- The lack of any truly fundamentally-supportive developments in the USDA numbers allowed the grain/oilseed markets to slip lower yet again. While the USDA failed to lower their U.S. corn export projection, the expected increase in ethanol demand was not nearly enough to excite the market, while the lowering of the U.S. soybean and wheat export projections simply brought further highlight to the weak export picture. Without a dramatic change to S American weather prospects, the latest reports may set the stage for continued defensive price action into the USDA’s January 12 all-important set of reports.
- On the sharp break in Kansas and Chicago wheat futures, cash basis levels have soared amid tightening supplies of quality wheat. We do notice that Kansas cash wheat basis is now at its best levels in three years amid the recent $.50/bu basis advance. The basis rally has caused Kansas wheat to trade at a premium to Chicago wheat for the first time in a month. Funds appear to be willing to build on their net short in Chicago more than in Kansas. The cash basis rally is the first sign that one needs to be careful about being too bearish wheat with key support noted in Kansas futures basis March around $4.00.
- It has been a low volume and slightly higher trade in Chicago corn, soybeans and wheat this morning. Surprising soymeal vs. soyoil spread trade is occurring as soyoil futures retreat back to last week’s low. Wheat has been the morning upside leader on short covering and reduced precipitation chances for the parched Plains next week. Chicago volume has been modest and a mixed to slightly higher close is expected. December Chicago futures contracts go off the board today with either January or March taking their place on the spot continuation charts.
- The US Central Bank will likely announce an interest rate hike this afternoon, just before the Chicago close at 1:15 PM CST. Chicago brokers estimate that funds have bought 2,600 contracts of corn and 1,900 contracts of wheat, while selling 1,200 contracts of soybeans. In soy products, funds have sold 3,500 contracts of soyoil and bought 1,100 meal.
- Brazil will allow Russian wheat imports via decree, which Brazil hopes will help normalise meat trade with Moscow. The US is the loser of the decision with US HRW wheat unlikely to be sold to Brazil in future crop years when there is a shortage of Argentine HRW wheat. The move further helps Russia solidify its position as being the world’s wheat exporter.
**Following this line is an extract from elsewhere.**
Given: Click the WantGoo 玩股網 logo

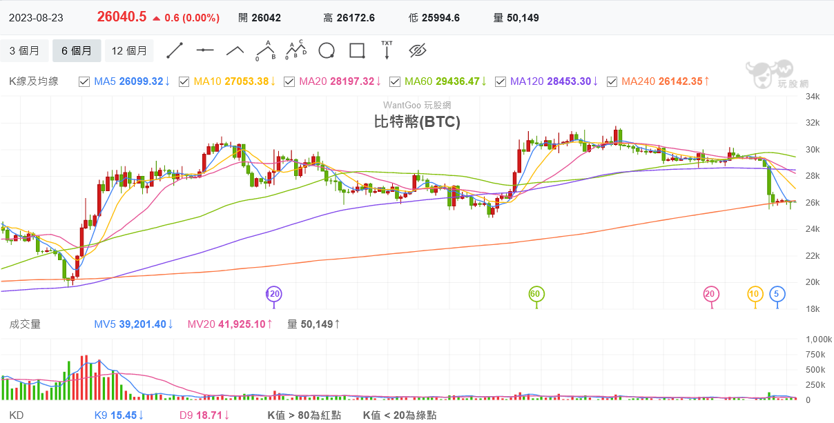Looking at the screenshot, I should 769,74.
- Goldman Sachs Inc is reaffirming its bullish call on commodities and raw material prices for 2018. Goldman is forecasting returns on commodities at 10% and expects a bullish landscape based on the GDP expansion of emerging nations. In particular, Goldman is forecasting that energy prices will rise 15%, which should be favourable to the US biofuel industry. We feel that hedge funds will position long in key commodity markets in late 2017 and early 2018.
- Argentina will place an 8% tax on biodiesel exports starting in 2018. Over the years, the Argentine Government has moved back and forth with taxes that range from 0-12%. The latest hike should not be a surprise; in fact, we do not expect the tax to have any impact on US duties on Argentine biodiesel that will be officially ratified into US law for the next five years in February.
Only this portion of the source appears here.